Plans for white-water rafting facility — which would have included a water polo and kayaking pool, and a Dublin Fire Brigade water-rescue training facility — were originally presented to councillors in January 2019 at an expected cost of €12 million.
By December of that year, when it was approved by councillors, the cost had risen to €23 million. When the council sought expressions of interest to build the scheme in January 2021, it had hit the €25 million mark.
Later last year the project was axed following strenuous public opposition, a reversal of support by councillors, and a failure to secure Government funding.
Council chief executive Owen Keegan, who had championed the scheme, at the time said there had been “a considerable amount of negative commentary related to this project,” which had “created a narrative around the project that appears impossible to reverse and that has undermined the planned funding of the project”.
There was. he said, “significant hostility towards the elements of the project that will boost the tourism offer in Dublin and provide a world-class sporting facility and little recognition of the potential of the proposed facility to support a wide range of community development activities”.
Councillors had asked that the site be considered for a public lido, essentially an outdoor pool. The new project would include a 50-metre, five-lane lap pool, sauna and changing areas; a multi use area that in the summer would facilitate children’s pools and a “casual diving pool”, and family pools. In the winter this facility would be used for an ice rink, sports events, Christmas markets, and concerts or exhibitions.

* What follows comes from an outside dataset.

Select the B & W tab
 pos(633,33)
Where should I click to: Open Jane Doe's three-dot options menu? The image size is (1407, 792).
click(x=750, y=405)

The remainder of the space would be the rescue-training facility, used year round.
The new plans were presented to councillors representing the central area of the city on Tuesday, and several noted similarities between the swift-water rescue training facility and the white-water project.
Independent councillor Mannix Flynn said: “I believe this is a whitewater rafting by any other name, and I take my hat off to Owen Keegan.” Fellow Independent Nial Ring said it appeared to be a “reiteration of the previous plan to a certain extent”, while Christy Burke, also Independent, said it appeared to be a “carbon copy of what came before us in relation to white-water rafting”.
Derek Kelly, the manager of the council’s dockland’s office, said the proposal was “not a fait accompli” but also not a white-water facility. “Is this whitewater rafting by stealth? I can assure you that it is not.”
The rescue facility would not be of an adequate size or gradient for white-water rafting, he said.
“You couldn’t use it for any level of competition if someone wanted to throw a raft in it would probably be too narrow. It would hit the walls before it would take off.”
In relation to costs, it was “not going to be cheap” he said. “The overall cost is too early to say, but I wouldn’t anticipate it would be any cheaper than white-water and that was in the €25 million bracket for the overall project, and you’re talking inflation in huge numbers since then.”
The cost of entry would be cheaper however — likely in the €6 to €7 range. “You’re not going to get the €50 which we would have got on white-water.”